>> START Excerpt to read

As Charles Akers writes in Abigail Adams: A Revolutionary American Woman, “Abigail Adams’s husband considered her an intellectual equal and enjoyed discussing politics freely with her in the confines of their home. Without asking him to yield any of his male prerogative, she presented herself as the whetstone on which to sharpen his ideas. Her opinions were not merely a mirror image of his; she was often the more incisive and unwavering of the two. She became skilled in striking a fine balance between deference to his male superiority and the persuasive presentation of her views. Denied a public voice, she helped shape the political views of her husband and sons. Her aptitude was so great that she gradually enlarged her private political influence through a wide circle of correspondents and acquaintances. She became in time the nation’s best informed woman on public affairs, while never overstepping, she thought, the line nature had drawn between the sexes.”
In December 1774, John was once again selected as a delegate to the Continental Congress. He would be joined by the same delegates as before, with the addition of John Hancock. People seemed to sense that war was imminent. Abigail certainly did, writing, “Is it not better to die the last of British freemen than live the first of British Slaves. … The die is cast. … Heaven only knows what is next to take place but it seems to me the Sword is now our only, yet dreadful alternative.”
One of the things the British troops in America were doing to undermine the colonists was seizing the gunpowder stores that the colonists had been stockpiling in various towns and cities. In April 1775, British General Thomas Gage, who was also serving as the governor of Massachusetts, had been secretly ordered to dispatch troops to seize the gunpowder held in Concord and to arrest Samuel Adams and John Hancock. Adams and Hancock received word of this in advance and fled to the home of one of Hancock’s relatives.
The British troops were amassed in Boston, and the Patriots got word that the troops were setting out for Cambridge in boats, and would then be taking the road toward Lexington and Concord. On the night of April 18, Paul Revere, Joseph Warren, and William Dawes sent the “two if by sea” lantern signal to compatriots across the water in Charlestown. Revere and Dawes then set out on their famous Midnight Ride to alert the towns that quote unquote the British were coming.

>> END Excerpt to read

# What this exercise asks:
1 > Summarize the excerpt about Abigail Adams in two sentences.
2 > According to the excerpt about Abigail Adams, who joined the returning delegates when John was again selected for the Continental Congress in December 1774?

>> START Supplied material

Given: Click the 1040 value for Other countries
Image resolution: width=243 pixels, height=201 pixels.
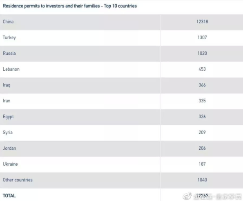Looking at the screenshot, I should coord(202,180).
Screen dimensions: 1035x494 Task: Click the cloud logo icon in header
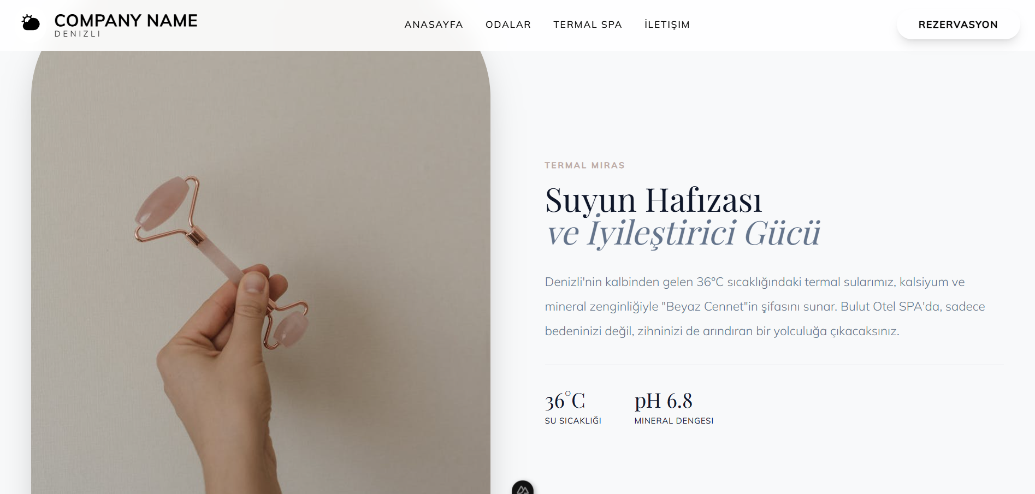tap(31, 23)
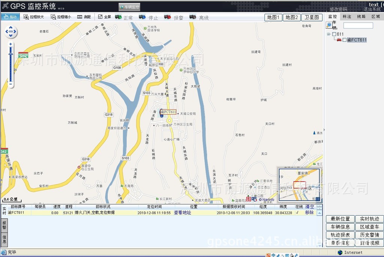384x257 pixels.
Task: Click the 车辆 search input field
Action: coord(358,26)
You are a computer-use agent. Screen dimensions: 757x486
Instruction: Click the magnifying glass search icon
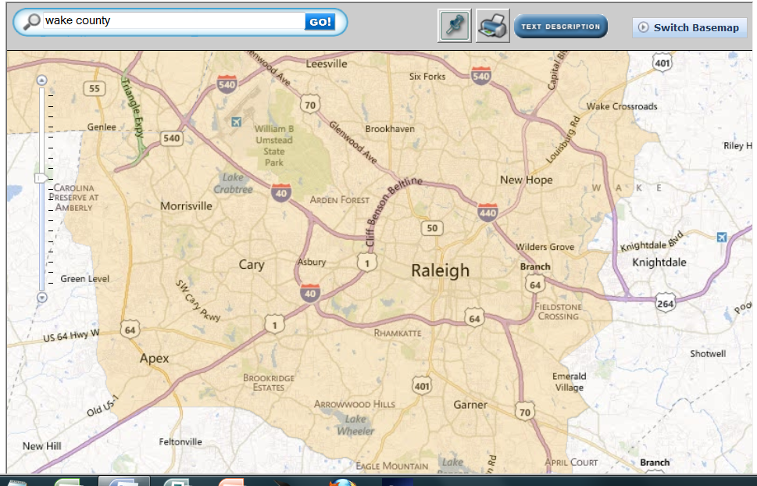(31, 22)
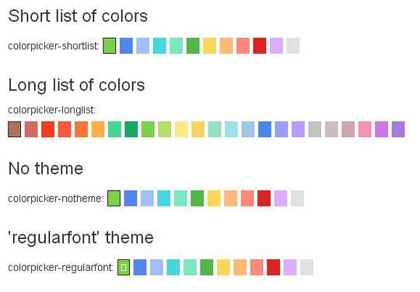Choose the strong blue swatch in longlist
Image resolution: width=420 pixels, height=292 pixels.
coord(264,129)
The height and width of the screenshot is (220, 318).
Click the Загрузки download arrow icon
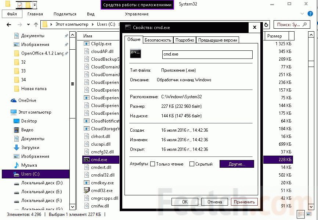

>> END Supplied material

# Results by task:
1 > Though denied a public voice, Abigail Adams discussed politics with her husband as his intellectual equal and helped shape the political views of him and their sons. After John was again chosen as a delegate to the Continental Congress in December 1774, British troops were ordered to seize the colonists' gunpowder in Concord, and Paul Revere and William Dawes rode out to alert the towns.

2 > John Hancock